The new Nook app also supports the “Enhanced NOOK Book format” which can embed multimedia into e-books. I hadn’t even known that as a thing for Barnes & Noble, but I suppose if you’re going to compete with iBooks you have to start somewhere. Here’s a listing of some free Enhanced Nook e-books, courtesy of Nate Hoffelder of The Digital Reader.

Another format change involves bringing font size control support to “Serial Reads,” the serialized e-book format for Nook.

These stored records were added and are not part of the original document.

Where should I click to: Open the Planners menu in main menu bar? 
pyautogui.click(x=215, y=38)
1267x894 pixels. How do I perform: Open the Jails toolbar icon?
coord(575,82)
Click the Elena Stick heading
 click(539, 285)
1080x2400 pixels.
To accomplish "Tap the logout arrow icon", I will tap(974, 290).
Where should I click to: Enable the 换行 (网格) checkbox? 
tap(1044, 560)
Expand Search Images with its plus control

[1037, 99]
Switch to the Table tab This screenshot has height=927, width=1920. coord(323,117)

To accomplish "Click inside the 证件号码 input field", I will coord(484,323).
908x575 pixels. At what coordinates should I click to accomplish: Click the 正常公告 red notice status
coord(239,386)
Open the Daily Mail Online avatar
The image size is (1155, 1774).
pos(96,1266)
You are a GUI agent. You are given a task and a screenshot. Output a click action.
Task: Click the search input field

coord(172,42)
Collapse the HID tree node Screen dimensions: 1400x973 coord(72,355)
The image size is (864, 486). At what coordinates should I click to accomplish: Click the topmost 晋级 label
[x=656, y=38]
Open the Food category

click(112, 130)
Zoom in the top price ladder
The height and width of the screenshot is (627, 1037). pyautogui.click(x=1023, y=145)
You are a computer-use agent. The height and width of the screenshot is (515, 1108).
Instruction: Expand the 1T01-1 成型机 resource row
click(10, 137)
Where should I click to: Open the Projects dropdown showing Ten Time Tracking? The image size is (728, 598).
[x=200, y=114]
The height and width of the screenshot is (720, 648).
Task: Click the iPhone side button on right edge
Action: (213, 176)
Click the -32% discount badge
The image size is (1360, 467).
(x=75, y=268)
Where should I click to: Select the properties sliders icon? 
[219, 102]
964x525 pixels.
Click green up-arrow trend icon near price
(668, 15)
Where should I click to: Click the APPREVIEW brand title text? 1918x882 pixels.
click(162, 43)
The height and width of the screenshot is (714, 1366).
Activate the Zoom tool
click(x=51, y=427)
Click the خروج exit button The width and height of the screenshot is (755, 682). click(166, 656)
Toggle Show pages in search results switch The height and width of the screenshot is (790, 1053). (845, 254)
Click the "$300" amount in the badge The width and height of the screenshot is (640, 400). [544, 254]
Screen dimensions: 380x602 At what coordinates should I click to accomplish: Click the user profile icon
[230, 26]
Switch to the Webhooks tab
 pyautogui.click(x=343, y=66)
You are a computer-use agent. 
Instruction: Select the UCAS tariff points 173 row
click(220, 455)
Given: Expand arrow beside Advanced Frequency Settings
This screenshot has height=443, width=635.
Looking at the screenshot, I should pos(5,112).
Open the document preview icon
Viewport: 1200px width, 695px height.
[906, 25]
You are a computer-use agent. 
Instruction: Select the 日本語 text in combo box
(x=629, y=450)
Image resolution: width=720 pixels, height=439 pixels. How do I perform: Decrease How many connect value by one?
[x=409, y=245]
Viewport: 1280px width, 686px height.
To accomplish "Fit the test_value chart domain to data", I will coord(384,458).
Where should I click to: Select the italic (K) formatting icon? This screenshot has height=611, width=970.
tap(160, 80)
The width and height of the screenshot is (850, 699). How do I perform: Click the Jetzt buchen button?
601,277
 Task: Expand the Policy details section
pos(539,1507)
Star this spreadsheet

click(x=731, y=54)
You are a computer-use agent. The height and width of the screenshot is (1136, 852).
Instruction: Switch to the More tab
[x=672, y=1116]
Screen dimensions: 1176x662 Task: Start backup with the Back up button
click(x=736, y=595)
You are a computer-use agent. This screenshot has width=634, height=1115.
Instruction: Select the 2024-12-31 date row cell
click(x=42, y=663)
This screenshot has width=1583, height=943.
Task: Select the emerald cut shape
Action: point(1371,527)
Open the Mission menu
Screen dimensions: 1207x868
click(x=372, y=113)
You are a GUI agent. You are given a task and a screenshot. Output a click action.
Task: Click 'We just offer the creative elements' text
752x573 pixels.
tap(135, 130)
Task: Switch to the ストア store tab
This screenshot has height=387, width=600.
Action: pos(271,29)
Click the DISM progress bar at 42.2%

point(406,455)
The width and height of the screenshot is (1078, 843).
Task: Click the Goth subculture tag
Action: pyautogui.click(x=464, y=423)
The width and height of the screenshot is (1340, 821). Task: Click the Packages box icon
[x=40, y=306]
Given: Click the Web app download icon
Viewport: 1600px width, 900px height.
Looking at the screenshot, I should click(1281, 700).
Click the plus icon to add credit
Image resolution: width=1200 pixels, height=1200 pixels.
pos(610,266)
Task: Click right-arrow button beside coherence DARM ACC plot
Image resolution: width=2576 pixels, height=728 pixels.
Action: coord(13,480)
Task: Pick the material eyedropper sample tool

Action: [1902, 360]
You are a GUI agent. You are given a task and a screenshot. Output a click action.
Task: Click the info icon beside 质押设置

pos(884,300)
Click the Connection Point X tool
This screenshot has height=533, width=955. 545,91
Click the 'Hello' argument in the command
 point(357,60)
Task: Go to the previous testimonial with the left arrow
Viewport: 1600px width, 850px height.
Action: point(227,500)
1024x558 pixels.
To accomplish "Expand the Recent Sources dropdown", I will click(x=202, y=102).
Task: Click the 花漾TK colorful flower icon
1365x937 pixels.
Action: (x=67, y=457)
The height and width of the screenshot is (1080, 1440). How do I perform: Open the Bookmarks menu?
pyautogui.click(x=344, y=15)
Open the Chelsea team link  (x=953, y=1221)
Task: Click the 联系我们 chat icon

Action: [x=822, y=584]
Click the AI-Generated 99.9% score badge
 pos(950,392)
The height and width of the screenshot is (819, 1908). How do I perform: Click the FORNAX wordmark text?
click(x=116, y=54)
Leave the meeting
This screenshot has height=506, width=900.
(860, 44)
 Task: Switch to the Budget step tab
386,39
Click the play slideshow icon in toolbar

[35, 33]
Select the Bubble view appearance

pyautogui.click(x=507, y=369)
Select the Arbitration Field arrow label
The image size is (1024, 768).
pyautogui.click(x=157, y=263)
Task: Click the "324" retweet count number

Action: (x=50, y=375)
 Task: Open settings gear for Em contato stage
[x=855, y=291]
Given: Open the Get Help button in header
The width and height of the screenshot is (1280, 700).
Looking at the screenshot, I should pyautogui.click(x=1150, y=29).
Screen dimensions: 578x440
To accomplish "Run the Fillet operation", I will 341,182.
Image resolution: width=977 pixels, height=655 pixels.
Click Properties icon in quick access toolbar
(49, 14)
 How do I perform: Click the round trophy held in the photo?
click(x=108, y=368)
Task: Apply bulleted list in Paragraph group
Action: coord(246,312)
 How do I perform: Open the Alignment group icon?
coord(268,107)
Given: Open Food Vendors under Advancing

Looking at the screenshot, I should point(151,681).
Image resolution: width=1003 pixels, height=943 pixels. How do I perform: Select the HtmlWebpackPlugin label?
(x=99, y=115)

I’ve never poked at Serial Reads, given that it seems to center on romance novels, which I’ve never been really interested in, but it puzzles me that they’d alter their e-book format enough that they had to change their reading app so you could do something as basic as resizing fonts in it.

954465CF-523F-4B8C-83D6-FB766A00B278The new Nook app also supports showing results in Apple’s “Spotlight search”—the system-wide search feature implemented in iOS 9. If you swipe left from the home screen and type in a search phrase, it will now bring up any matching results from your Nook library as well as other areas.

Apart from bug fixes and performance improvements, the only other changes mentioned have to do with showing more “related books” on a given e-book’s details page, and allowing users to search and download free e-books—which is nice, but it’s not exactly obvious how to do it. There don’t seem to be any options listed on the app menu centering around searching and downloading free books. Apparently if you type something in the search box, it can turn up free e-books for download, but there’s nothing that comes right out and says so. I’d think most people would assume the search box is limited to their own personal library.

At any rate, it’s nice to see Barnes & Noble still cares enough about the Nook to stick in some improvements. They may not be quite as flashy as Amazon’s new “Page Flip,” which showed up in a recent update to the Amazon Kindle app, but at least they’re something.

One other odd thing I just noticed, which I didn’t when I looked at the iOS Nook app in April, is that this app does away with the annoying spaces between paragraphs in Diane Duane’s Young Wizards book that shows up in the Windows version. That’s a nice little feature. It would be better if there were a way to give it a more prominent paragraph indentation, too, but oh well.